Cheers quotes

515 total quotes



Gino: [comes up behind Rebecca] Hey, there. Remember me?
Rebecca: Yes, I do. You're Carla's son, Gino. And I did not appreciate the nude photos of yourself that you sent.
Gino: You know, it's the best I could do with the machine at the mall.
Rebecca: Gino, would you forget about it. I'm not going to go out with you. You're much too young for me.
Gino: Yeah, right. Cu-Cu-Ca-Chu, Miss Howe.

Guy: You must have a high threshold for pain.
Coach: I don't know the meaning of the word.
Guy: Pretty tough guy there, huh?
Norm: No, no he doesn't know what threshold means.

Henderson: Do you have a Clavin here?
Carla: Yeah, but it hasn't been flushing right lately.

Henri: Are you ready?
Woody: Yeah I just shaved. How does my face look?
Henri: As smooth as your girlfriend Kelly's bottom.
Woody: Is that a joke?
Henri: But of course it is. You have to shave much closer.

Henri: I am being kicked out. Just because I am not a citizen and I have no job and I have no prospect for a job and I have no wish for a job.
Norm: Wait a minute. They can kick you out for that?
Sam: No, no relax. You were born here.
Norm: God bless America.

Henri: I win? France has won! France has won!
Frasier: There's something you never hear.

Hester Crane: [referring to Diane] I understand you used to date that woman.
Sam: That's right.
Hester: How much would it take to start things up again?
Sam: You don't have enough money.
Hester: How do you know?
Sam: There isn't enough money.

Holly Matheson: [interviewing candidate Woody] So what you're saying is there are no easy answers.
Woody: Well, not for me there aren't.

Janet: Since things are over between you and Diane, I wonder why she still continues to work here.
Sam: She's gotta work someplace.
Janet: She owe you money that's she trying to work off?
Sam: No.
Janet: Would you lose customers if she leave?
Sam: No. As a matter of fact, I'd probably get a few back if I did let her go.

John Allen Hill: Ah, Miss Tortelli... is that a new hairdo, or did someone toss a toaster in your bathtub? What am I saying - what would you be doing in a bathtub?
Carla: Cleaning you out of the drain.
John Allen Hill: Yeasty oil slick!
Carla: Bladder polyp!
John Allen Hill: Man witch!
Carla: Perverted goat boy!
John Allen Hill: Sluttish mole!
Carla: Seven o'clock tonight?
John Allen Hill: Make it 6:30.

John Hill: For the next three hours I need you and the rest of the Cheers' chimps to hold down the noise.
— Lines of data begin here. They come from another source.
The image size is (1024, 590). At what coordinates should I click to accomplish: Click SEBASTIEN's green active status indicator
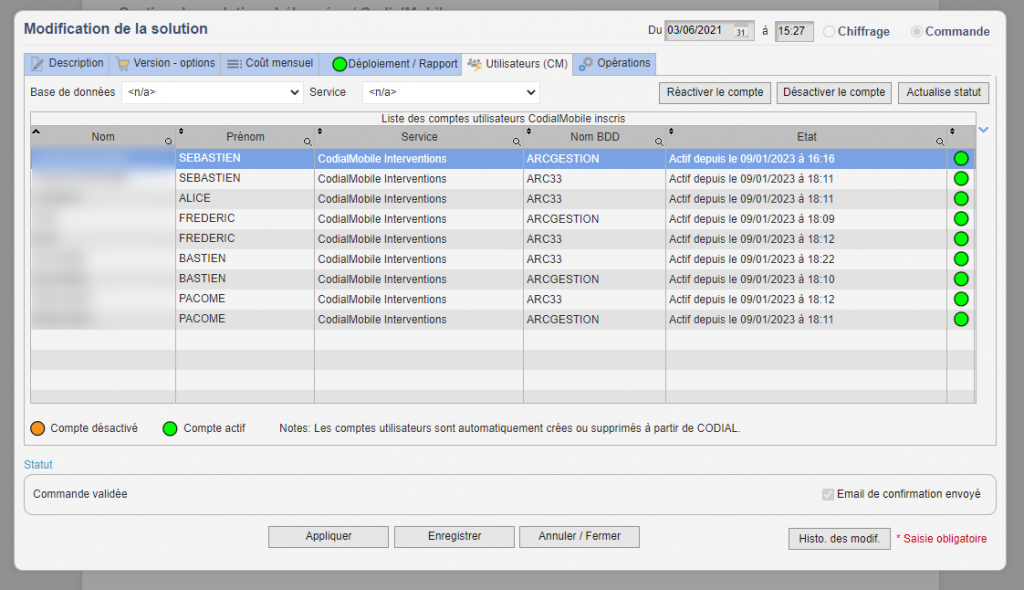tap(960, 158)
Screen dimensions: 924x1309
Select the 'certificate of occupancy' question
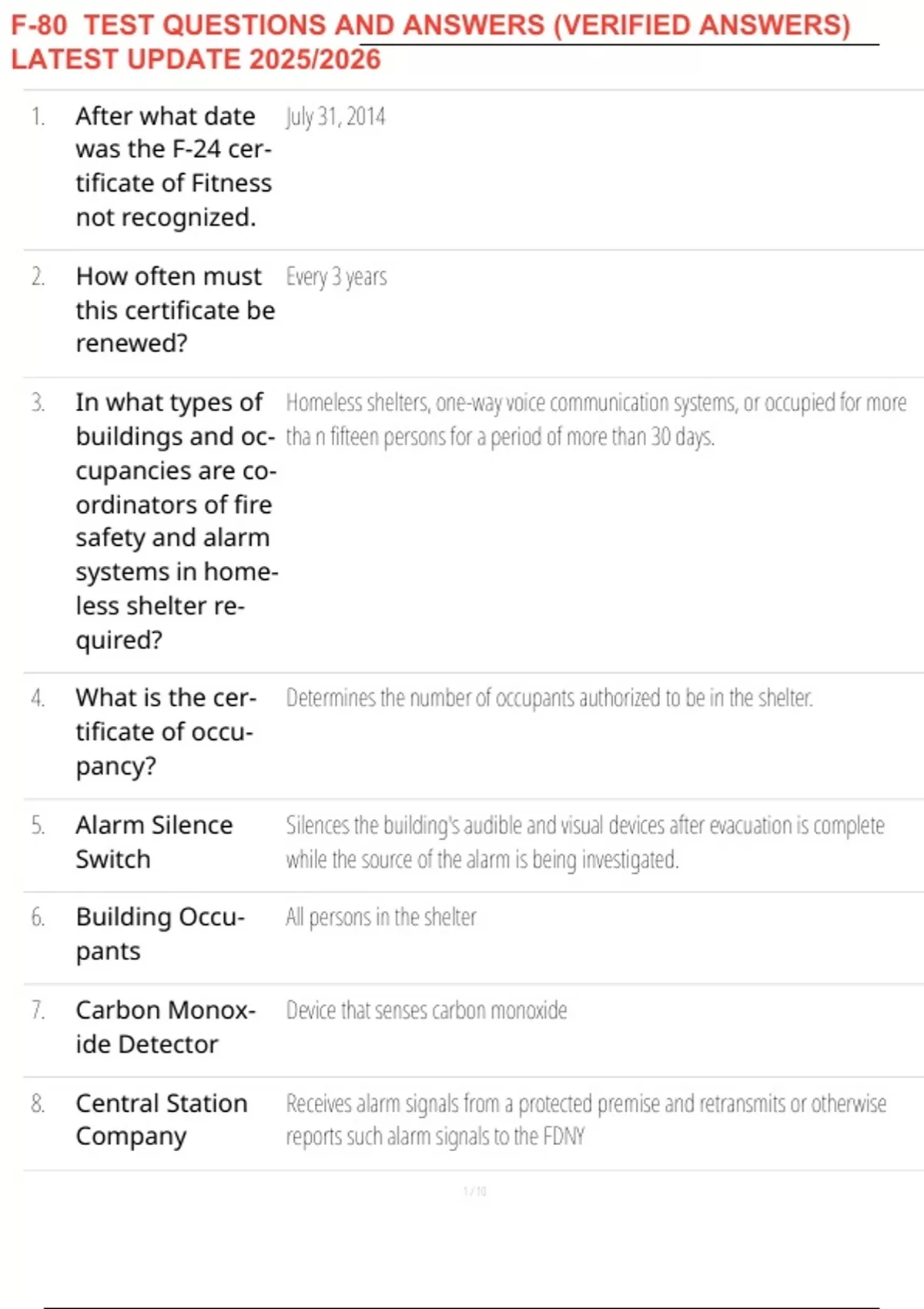point(166,732)
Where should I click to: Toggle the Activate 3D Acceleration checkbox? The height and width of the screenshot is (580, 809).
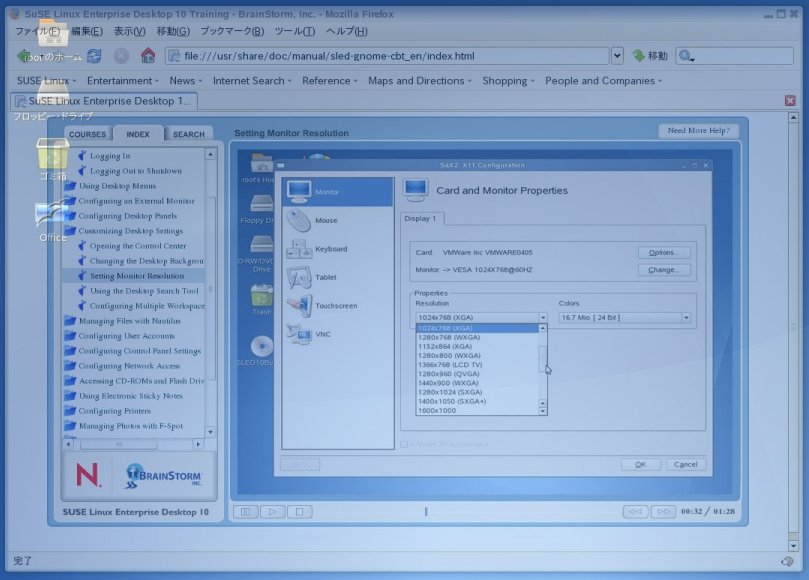(x=405, y=444)
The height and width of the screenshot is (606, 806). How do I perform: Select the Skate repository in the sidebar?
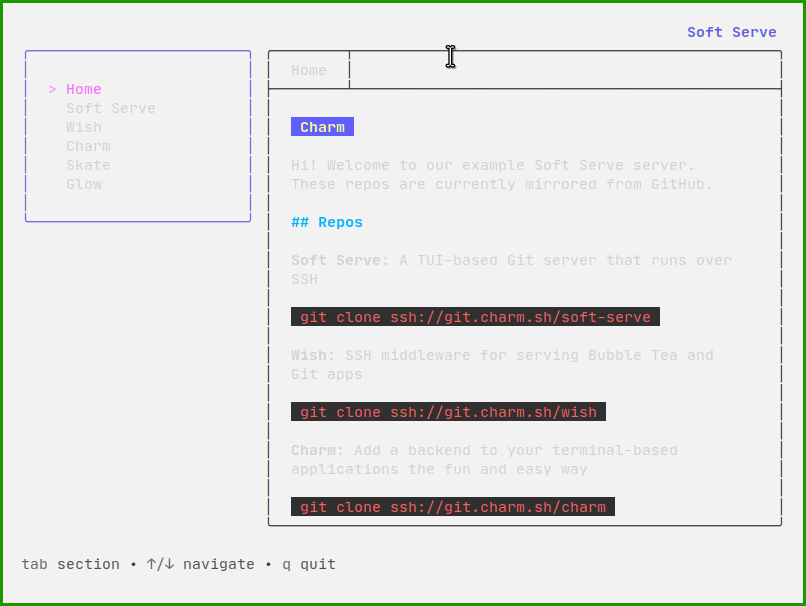[88, 165]
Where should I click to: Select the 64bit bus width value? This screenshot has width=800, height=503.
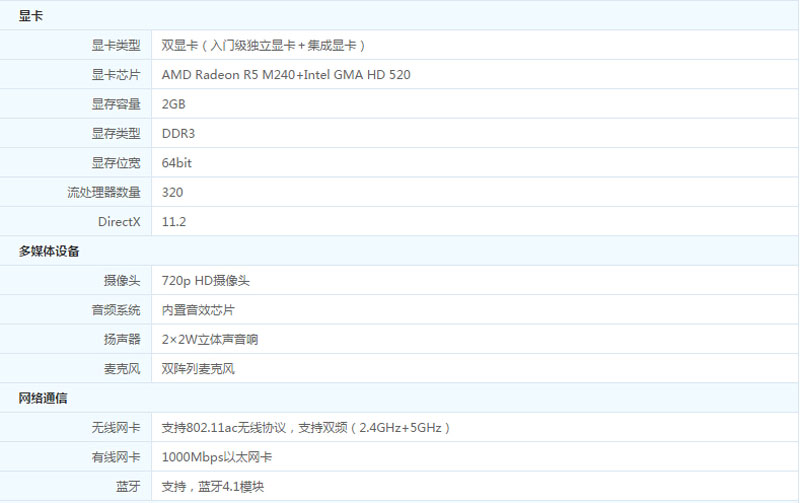coord(177,163)
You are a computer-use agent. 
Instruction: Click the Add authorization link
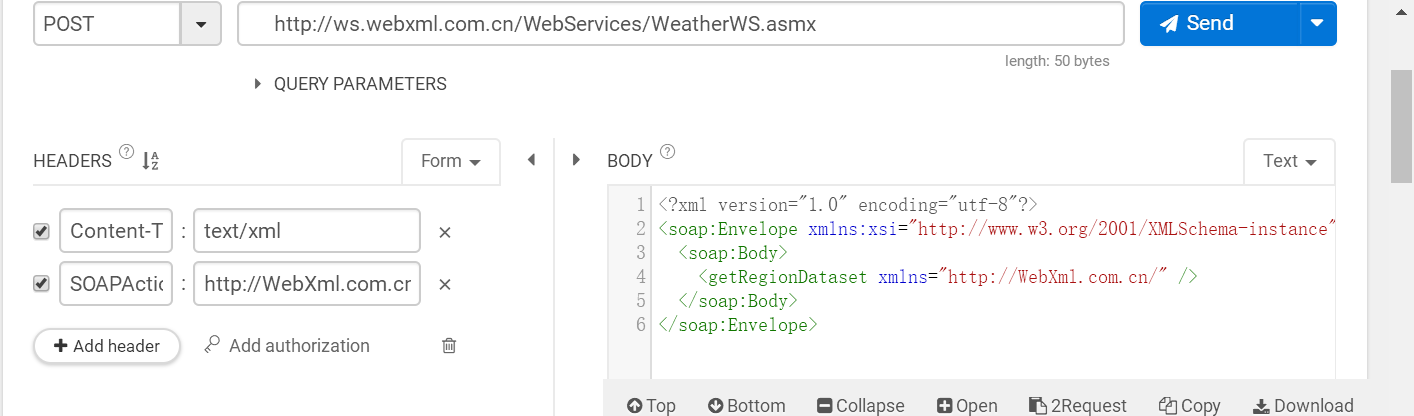click(x=287, y=346)
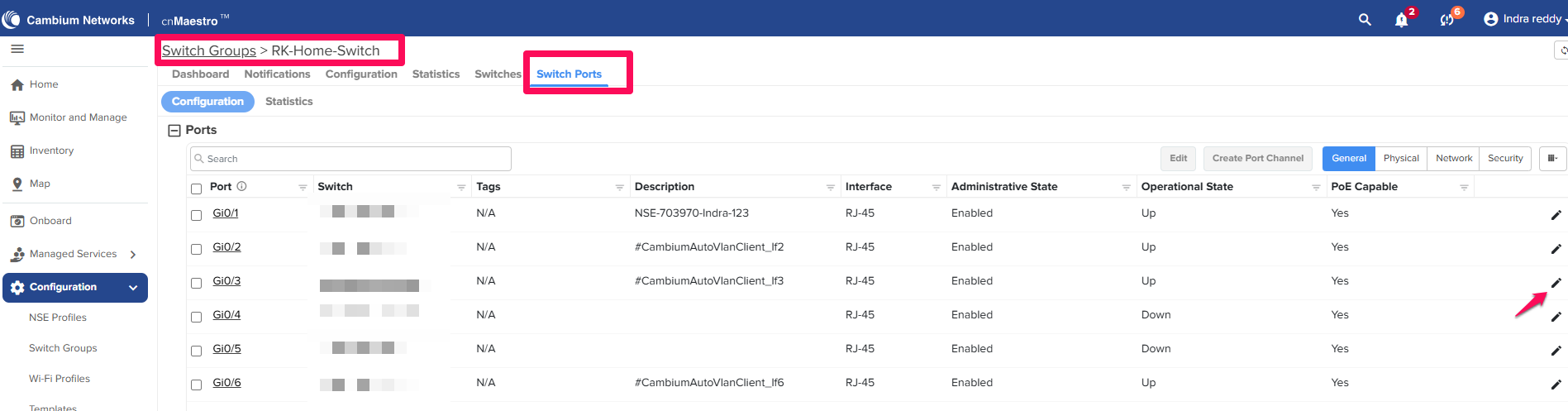
Task: Click the ports Search input field
Action: pos(351,159)
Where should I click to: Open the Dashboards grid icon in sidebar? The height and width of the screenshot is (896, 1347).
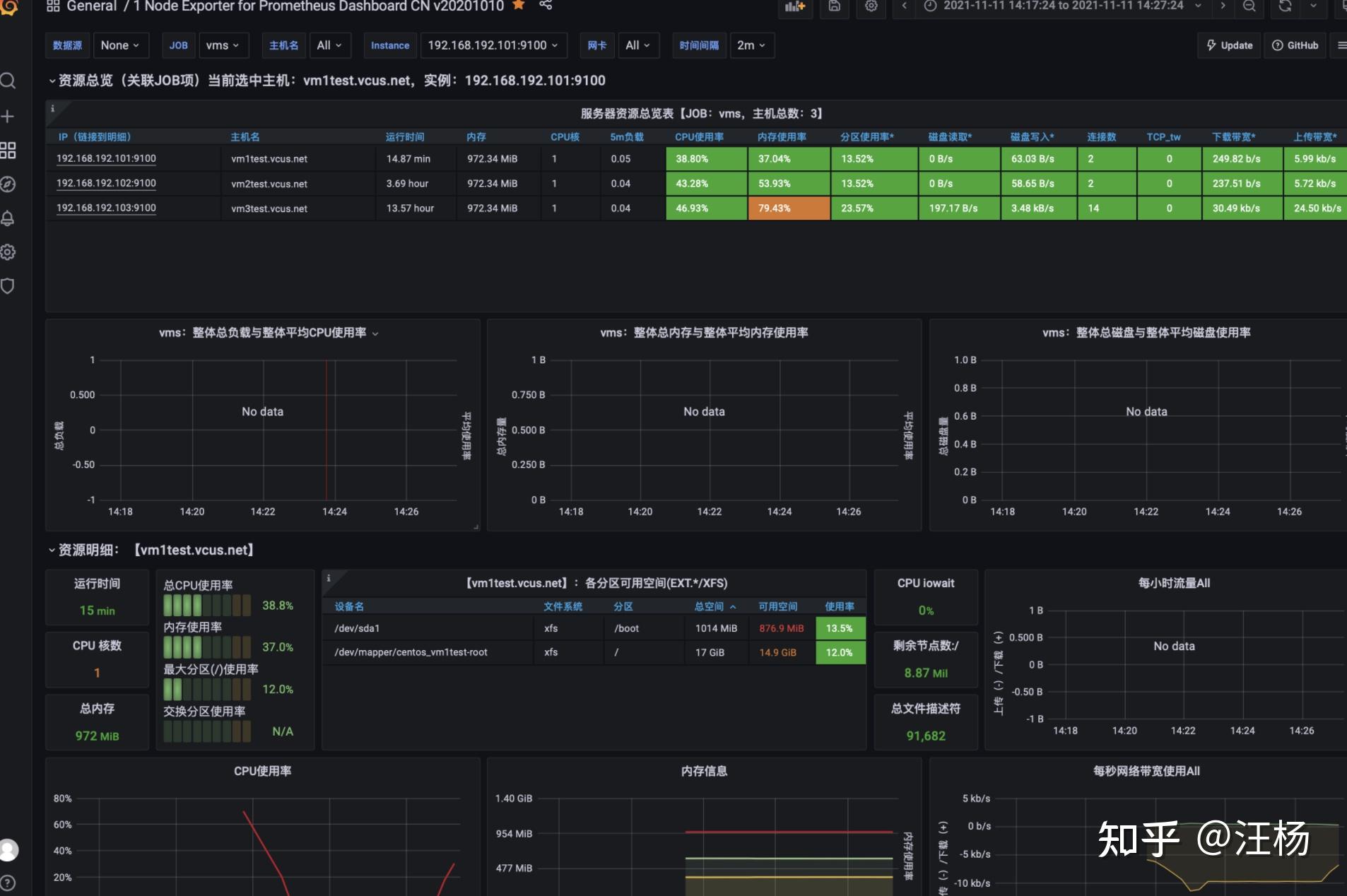pyautogui.click(x=8, y=150)
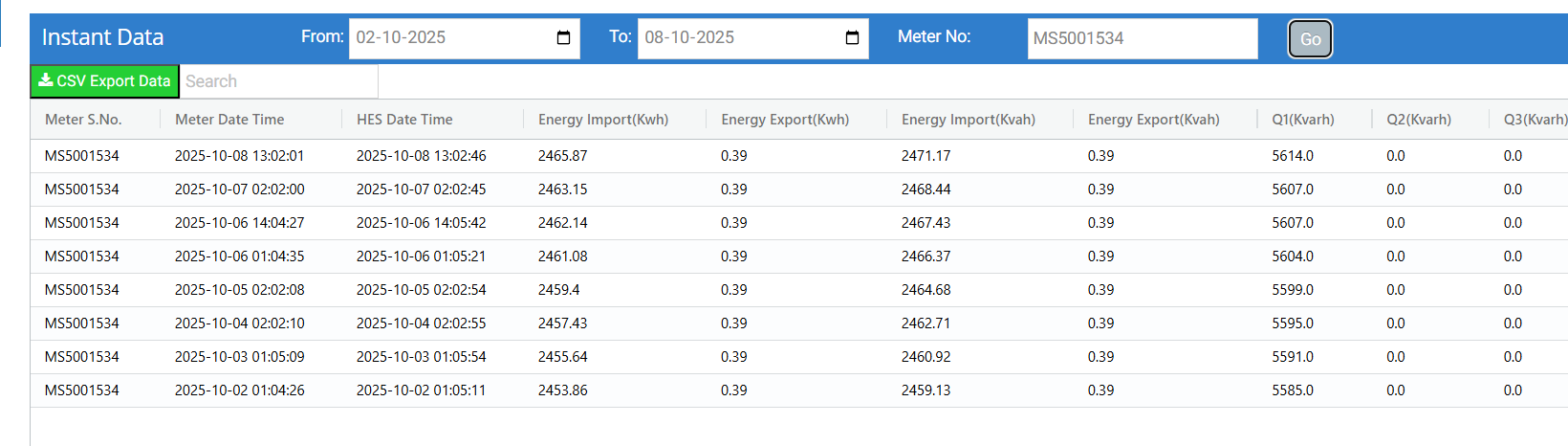
Task: Sort by Energy Export(Kwh) column header
Action: (785, 120)
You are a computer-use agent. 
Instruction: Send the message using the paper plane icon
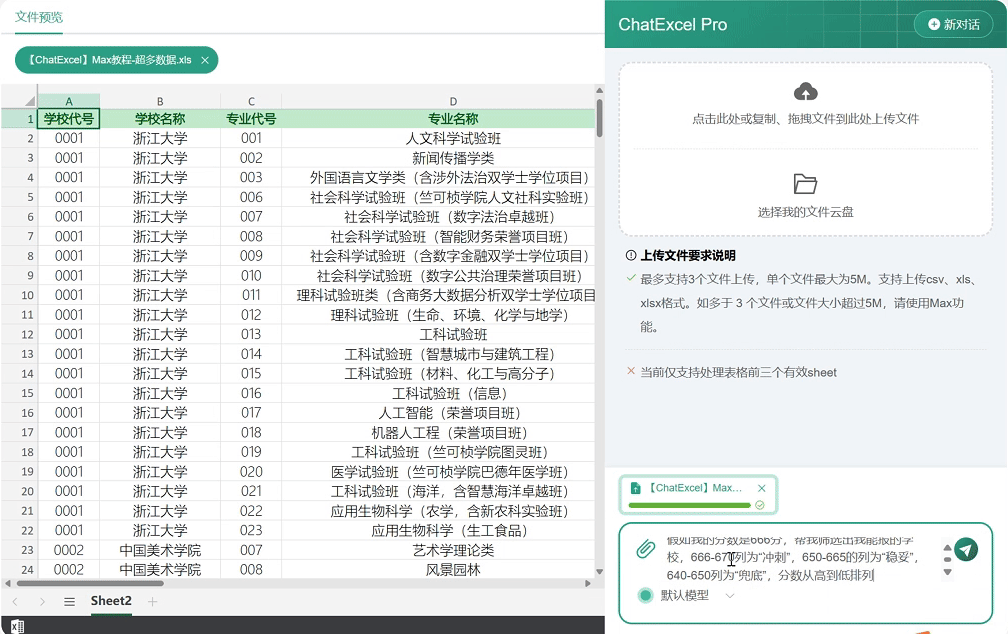click(x=966, y=549)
Right now I'm entertaining 200 elderly women from the Daughters of the American Revolution.
Sam: Givin' ‘em a first-hand account, John?
John Hill: Very amusing. Sam, this vent connects directly to my dining room and often we can hear everything you say down here. So tell your mailman to go to that side of the bar if he wants to describe his fungal infections.
Norm: You know, I have to second that.

John Hill: My hat check girl is missing from her post. You haven't perchance seen her?
Sam: What's that supposed to mean? Every time something goes wrong in your restaurant it's my fault. Like I'm the one who's supposed to keep track of your employees. You know that really ticks me off.
[A girl comes out of Sam's office]
Miss Kenderson: Sam, I can't get the sofa bed to fold back up.

Kelly: Oh hi. I hope I'm not too late. I heard my boyfriend was coming here to fight that nice bartender.
Carla: Fight? I've had sneezes that lasted longer.

Kelly: Woody, we've got to be going.
Woody: Right. [to Sam] If James has to circle the block more than once he has a hissy fit.
Kelly: Boy. Chauffeurs, huh, Miss Howe?
Rebecca: Oh, yeah. I have that trouble with mine all the time.
Kelly: Really? What do you do?
Rebecca: I wake up.

Kevin Fogerty: Maybe we need someone to blame. Maybe if we pick some faceless person at city hall to be responsible for all our problems then we won't have to accept any responsibility at all. Well, people, I say now is the time to start looking in the mirror. Because... if this thing is going to work, we are all going to have to make it work. The way a bunch of people made something work at Lexington and Concord. You may remember it... it's called AMERICA.
[The bar patrons applaud & cheer; Fogerty leaves]
Frasier: But he didn't SAY anything! Thank you, people, for proving my point. The voters of Boston are sheep.
Woody: Wow, I thought that was just a Hanover thing.
Frasier: Look, all I'm saying is that when it comes to voting, people just shut off their brains. I submit we could put a chimpanzee on the ballot and garner ten-percent of the vote.
Woody: Ho ho. Two Hanover things in one day!